Healthcare directors are tasked with a high stakes balancing act in conducting employee evaluations.
On the one hand, the health of patients is on the line, and as such, doctors, nurses, and support staff in the healthcare industry must be held to an extremely high standard. On the other hand, the reality is that employees always have room to improve, and feedback that is too harsh or negative can demoralize your staff and inhibit their motivation to grow.
Types of Evaluation Systems
Here are a few of the most critical performance evaluation considerations (and examples of each) to help you navigate the process:
Management by Objectives (MBO) Method — The director and employees set concrete objectives/goals for the employee, then evaluate periodically. Once the goal is achieved, the employee is rewarded.
- This is common in healthcare.
- Is dependent on achieving realistic goals, rather than how those goals were achieved.
- Very tangible/measurable, but can be narrow and static.
- Empowers the employee to make creative decisions.
Behaviorally Anchored Rating Scales (BARS) — The director rates employee performance on a 7-point scale for specific behavioral indicators or broadly desired traits.
- A standby for more than 50 years, usually used in combination with other methods.
- However, this approach can feel arbitrary or subjective.
- A straightforward, easy-to-calculate, and consistent process used for every employee.
Critical Incident Method — The director records observations of positive and negative performance behaviors throughout the evaluation period.
- Helps employees see themselves, manage their performance, and improve their work.
- Provides qualitative, contextual, and enables examination of rare incidents.
- However, this does mean that negative incidents tend to be more noticeable.
- Can also sometimes result in micro-management and close supervision of employees.
Useful Metrics to Track
- Time Management — Lateness and wait times can frustrate patients and create patterns of inefficiency. Use a time management system to fairly measure and evaluate how employees use their time.
- Cost Per Visit — Care that takes longer is more expensive, for you and for the patient. Compare all labor costs within specific types of visits or operations to assess the efficiency of each employee.
- Rate of Infection — Check patients for infection at post-op check-ups or calls to follow up on appointments.

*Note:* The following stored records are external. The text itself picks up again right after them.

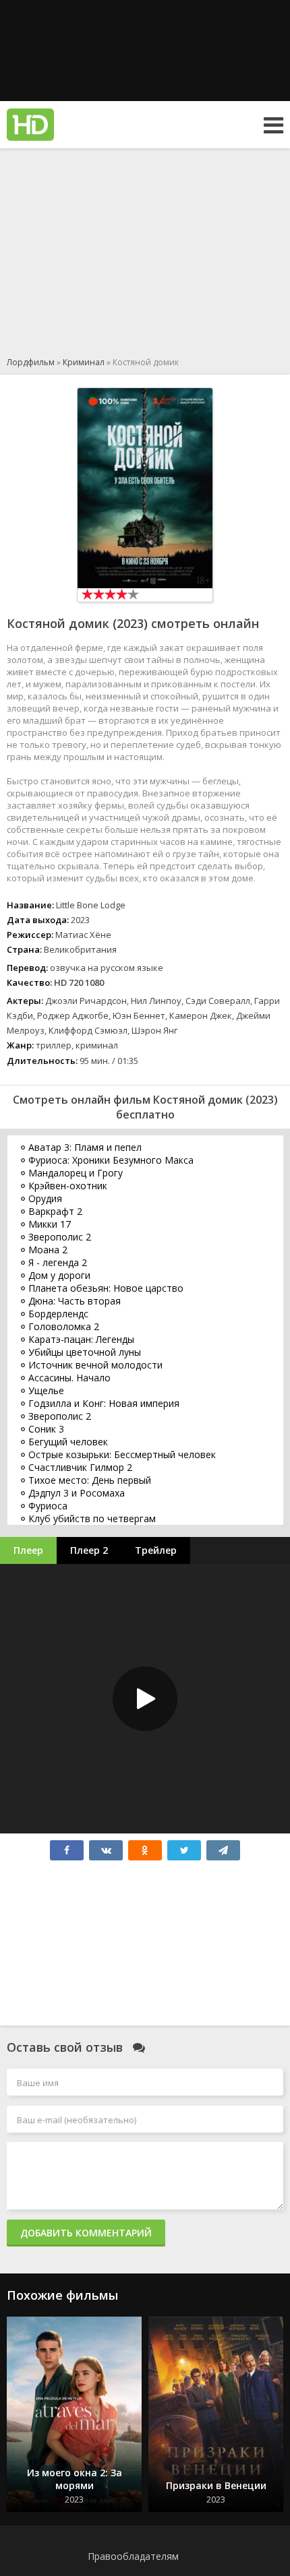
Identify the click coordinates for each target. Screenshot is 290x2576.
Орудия (45, 1198)
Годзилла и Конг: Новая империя (103, 1403)
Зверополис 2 (59, 1236)
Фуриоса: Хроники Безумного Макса (111, 1160)
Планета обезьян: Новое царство (105, 1288)
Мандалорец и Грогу (75, 1172)
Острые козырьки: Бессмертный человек (122, 1454)
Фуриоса (47, 1505)
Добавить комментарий (86, 2232)
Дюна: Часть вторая (74, 1300)
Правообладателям (133, 2556)
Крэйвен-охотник (67, 1185)
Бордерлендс (58, 1313)
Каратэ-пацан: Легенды (81, 1339)
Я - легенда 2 (57, 1262)
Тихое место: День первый (89, 1480)
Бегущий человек (68, 1441)
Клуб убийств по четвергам (92, 1518)
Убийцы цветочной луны (84, 1352)
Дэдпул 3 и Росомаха (76, 1492)
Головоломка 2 (63, 1326)
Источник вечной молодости (95, 1364)
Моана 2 (47, 1249)
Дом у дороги (59, 1275)
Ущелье (46, 1390)
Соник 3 (46, 1428)
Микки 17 (49, 1224)
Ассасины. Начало (69, 1377)
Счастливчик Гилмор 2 (80, 1467)
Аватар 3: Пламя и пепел (85, 1147)
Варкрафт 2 (55, 1211)
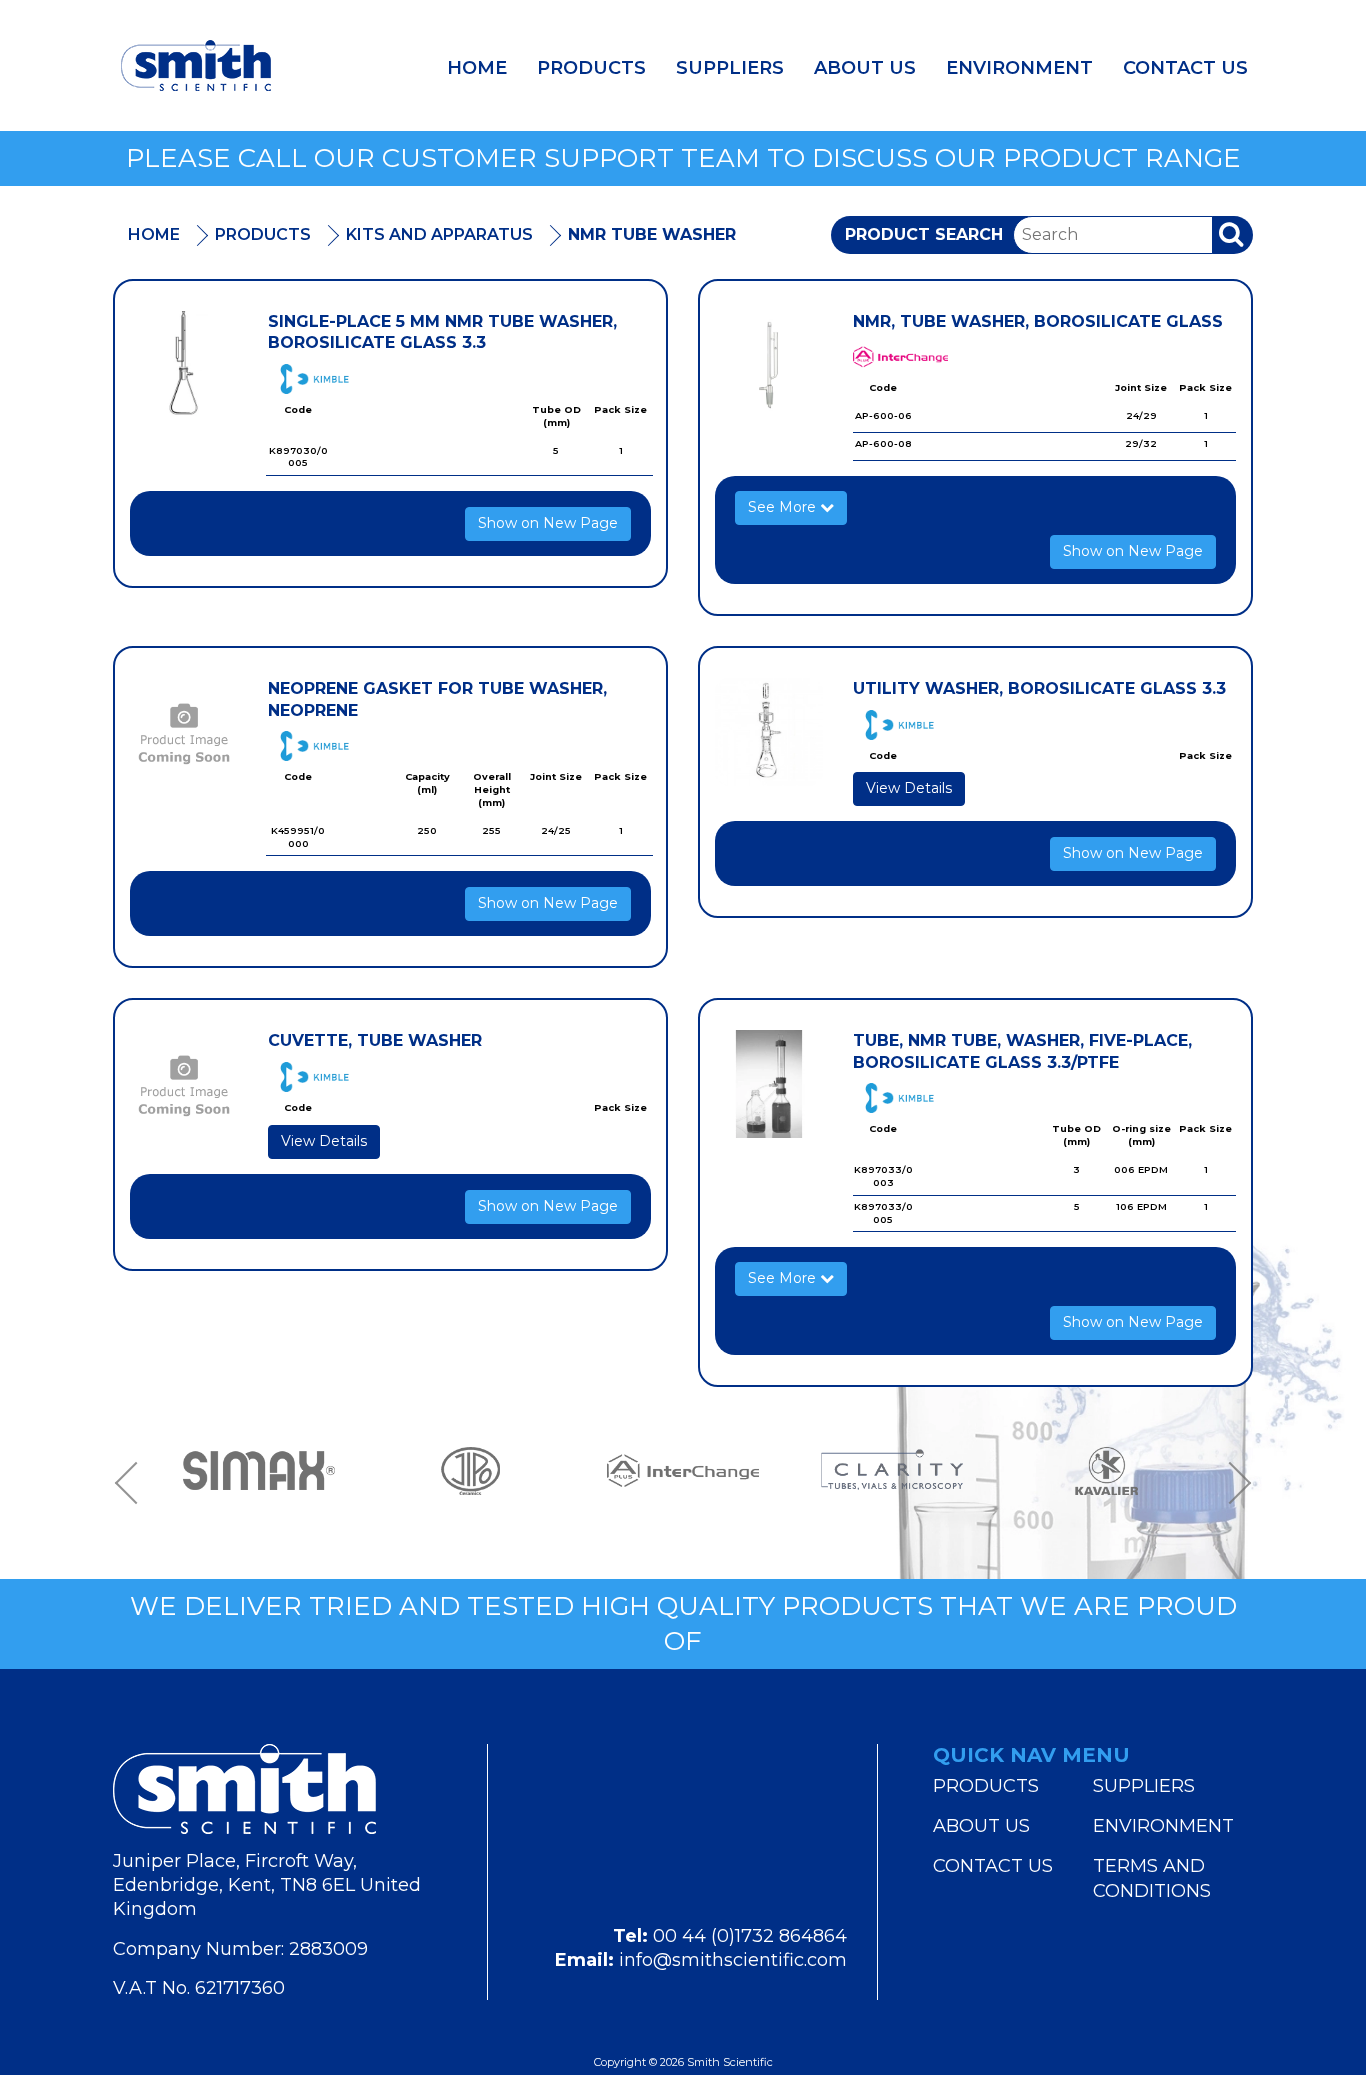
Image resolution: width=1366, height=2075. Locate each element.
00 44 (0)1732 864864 (750, 1936)
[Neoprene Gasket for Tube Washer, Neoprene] (184, 732)
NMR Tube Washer (652, 234)
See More (784, 507)
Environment (1019, 68)
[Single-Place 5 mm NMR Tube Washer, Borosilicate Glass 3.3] (184, 365)
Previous (133, 1482)
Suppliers (730, 68)
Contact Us (1185, 68)
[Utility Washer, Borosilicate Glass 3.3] (769, 732)
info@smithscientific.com (733, 1960)
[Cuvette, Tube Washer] (184, 1084)
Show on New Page (548, 523)
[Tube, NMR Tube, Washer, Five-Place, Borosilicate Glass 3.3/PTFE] (769, 1084)
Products (591, 68)
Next (1233, 1482)
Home (477, 68)
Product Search (924, 234)
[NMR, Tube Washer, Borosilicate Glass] (769, 365)
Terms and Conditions (1152, 1878)
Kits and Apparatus (439, 234)
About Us (865, 68)
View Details (909, 788)
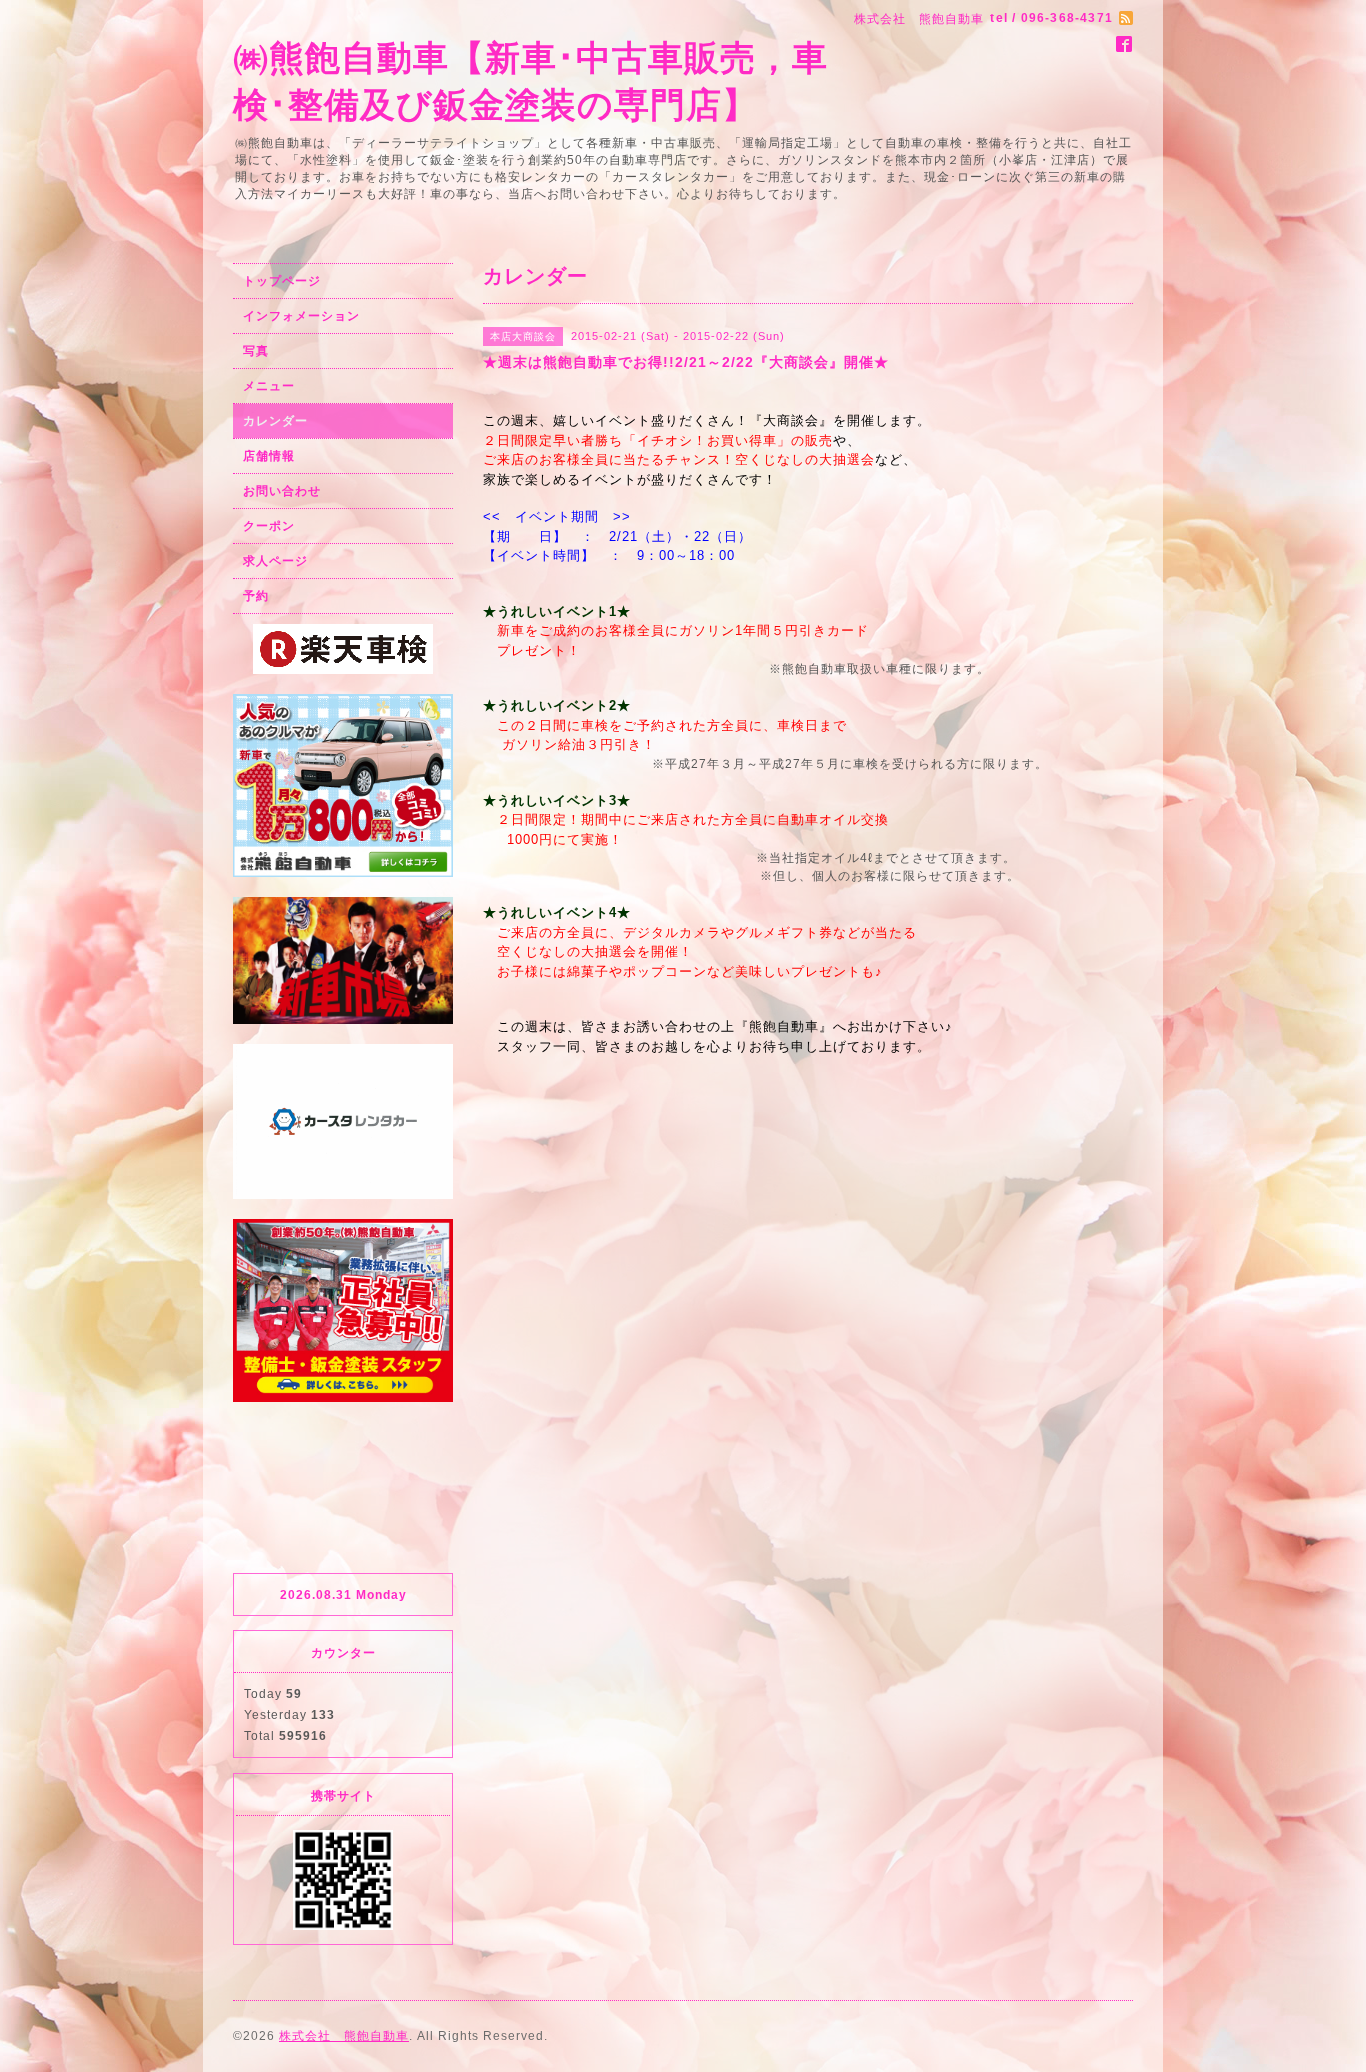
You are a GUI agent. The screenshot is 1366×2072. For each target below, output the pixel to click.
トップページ (282, 281)
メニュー (269, 386)
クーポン (269, 526)
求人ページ (275, 561)
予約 (256, 596)
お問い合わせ (282, 491)
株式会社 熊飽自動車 (344, 2036)
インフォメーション (301, 316)
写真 (256, 351)
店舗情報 (269, 456)
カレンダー (275, 421)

Tracking reports of infections can help with reviewing physicians.
- Procedure Quality — Readmission rates, length of stay, patient satisfaction, and other indicators can show the impact of care on the patient’s quality of life. Altogether, they can measure the quality and efficacy of a surgeon’s procedures.
Examples of Effective Appraisals
- Communication — Negative: “Holly can work on fully understanding a situation before she resorts to defensive explanations.”
- Leadership — Mixed: “Josh inspires his team by example and demonstrates a high standard of ethics, but would be a stronger leader if he had more confidence in himself.”
- Creativity/Innovation — Positive: “Last year, Nina showed her creativity when she increased revenue by 16% with a clever workaround to our client billing issues.”
- Cooperation — Negative: “David has a tendency to make his co-workers hesitant to ask for help since they are unsure of the reaction they will get.”
- Punctuality — Positive: “Erin has set the benchmark in her department for punctuality and meeting deadlines.”
Regardless of system, metric, or behavioral category, it’s imperative that performance evaluations maintain that fine line between formality and familiarity. The tone of your language must not be domineering, but still authoritative. Balance criticism with reinforcement.
A healthcare director who can walk this fine line in an efficient, data-grounded, flexible employee evaluation system will boost morale and poise the hospital or organization for success.